§ **Exercise objective**
Reproduce the following rows verbatim, line by line, with no alterations.

§ **Data to process**
========

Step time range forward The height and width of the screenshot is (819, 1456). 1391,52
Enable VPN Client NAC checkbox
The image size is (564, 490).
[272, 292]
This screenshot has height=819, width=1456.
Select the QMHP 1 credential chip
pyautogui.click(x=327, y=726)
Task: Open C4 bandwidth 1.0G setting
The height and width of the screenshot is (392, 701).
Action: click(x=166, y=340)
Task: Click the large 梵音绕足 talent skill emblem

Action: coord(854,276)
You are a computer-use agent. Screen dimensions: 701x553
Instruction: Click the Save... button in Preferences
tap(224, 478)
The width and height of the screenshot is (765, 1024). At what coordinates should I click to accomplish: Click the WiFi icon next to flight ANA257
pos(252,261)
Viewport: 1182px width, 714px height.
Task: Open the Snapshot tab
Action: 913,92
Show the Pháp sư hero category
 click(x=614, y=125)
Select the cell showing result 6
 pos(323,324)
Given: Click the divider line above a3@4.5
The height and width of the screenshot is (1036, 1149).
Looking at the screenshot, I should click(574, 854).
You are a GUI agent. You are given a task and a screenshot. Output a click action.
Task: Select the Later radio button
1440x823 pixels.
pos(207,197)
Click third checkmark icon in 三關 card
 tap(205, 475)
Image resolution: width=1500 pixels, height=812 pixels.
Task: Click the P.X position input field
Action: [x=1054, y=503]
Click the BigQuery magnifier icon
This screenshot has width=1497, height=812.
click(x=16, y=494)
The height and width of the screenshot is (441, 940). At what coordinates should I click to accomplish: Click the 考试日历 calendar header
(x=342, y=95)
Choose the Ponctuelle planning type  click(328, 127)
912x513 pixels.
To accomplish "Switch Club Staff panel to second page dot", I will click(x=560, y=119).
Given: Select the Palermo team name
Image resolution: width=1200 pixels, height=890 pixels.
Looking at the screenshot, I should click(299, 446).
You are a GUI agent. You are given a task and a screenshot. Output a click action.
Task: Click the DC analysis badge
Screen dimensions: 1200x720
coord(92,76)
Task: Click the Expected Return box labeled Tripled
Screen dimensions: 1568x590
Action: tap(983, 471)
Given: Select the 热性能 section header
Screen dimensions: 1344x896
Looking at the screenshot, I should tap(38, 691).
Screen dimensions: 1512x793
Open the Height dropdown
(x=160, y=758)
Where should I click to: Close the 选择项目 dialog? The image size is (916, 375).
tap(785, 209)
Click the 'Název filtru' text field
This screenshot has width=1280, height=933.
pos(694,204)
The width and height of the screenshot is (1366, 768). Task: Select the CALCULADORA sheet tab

========

§ **Written answer**
Step time range forward The height and width of the screenshot is (819, 1456). 1391,52
Enable VPN Client NAC checkbox
The image size is (564, 490).
[272, 292]
This screenshot has height=819, width=1456.
Select the QMHP 1 credential chip
pyautogui.click(x=327, y=726)
Task: Open C4 bandwidth 1.0G setting
The height and width of the screenshot is (392, 701).
Action: click(x=166, y=340)
Task: Click the large 梵音绕足 talent skill emblem

Action: coord(854,276)
You are a computer-use agent. Screen dimensions: 701x553
Instruction: Click the Save... button in Preferences
tap(224, 478)
The width and height of the screenshot is (765, 1024). At what coordinates should I click to accomplish: Click the WiFi icon next to flight ANA257
pos(252,261)
Viewport: 1182px width, 714px height.
Task: Open the Snapshot tab
Action: 913,92
Show the Pháp sư hero category
 click(x=614, y=125)
Select the cell showing result 6
 pos(323,324)
Given: Click the divider line above a3@4.5
The height and width of the screenshot is (1036, 1149).
Looking at the screenshot, I should click(574, 854).
You are a GUI agent. You are given a task and a screenshot. Output a click action.
Task: Select the Later radio button
1440x823 pixels.
pos(207,197)
Click third checkmark icon in 三關 card
 tap(205, 475)
Image resolution: width=1500 pixels, height=812 pixels.
Task: Click the P.X position input field
Action: [x=1054, y=503]
Click the BigQuery magnifier icon
This screenshot has width=1497, height=812.
click(x=16, y=494)
The height and width of the screenshot is (441, 940). At what coordinates should I click to accomplish: Click the 考试日历 calendar header
(x=342, y=95)
Choose the Ponctuelle planning type  click(328, 127)
912x513 pixels.
To accomplish "Switch Club Staff panel to second page dot", I will click(x=560, y=119).
Given: Select the Palermo team name
Image resolution: width=1200 pixels, height=890 pixels.
Looking at the screenshot, I should click(299, 446).
You are a GUI agent. You are given a task and a screenshot. Output a click action.
Task: Click the DC analysis badge
Screen dimensions: 1200x720
coord(92,76)
Task: Click the Expected Return box labeled Tripled
Screen dimensions: 1568x590
Action: tap(983, 471)
Given: Select the 热性能 section header
Screen dimensions: 1344x896
Looking at the screenshot, I should tap(38, 691).
Screen dimensions: 1512x793
Open the Height dropdown
(x=160, y=758)
Where should I click to: Close the 选择项目 dialog? The image size is (916, 375).
tap(785, 209)
Click the 'Název filtru' text field
This screenshot has width=1280, height=933.
pos(694,204)
The width and height of the screenshot is (1366, 768). Task: Select the CALCULADORA sheet tab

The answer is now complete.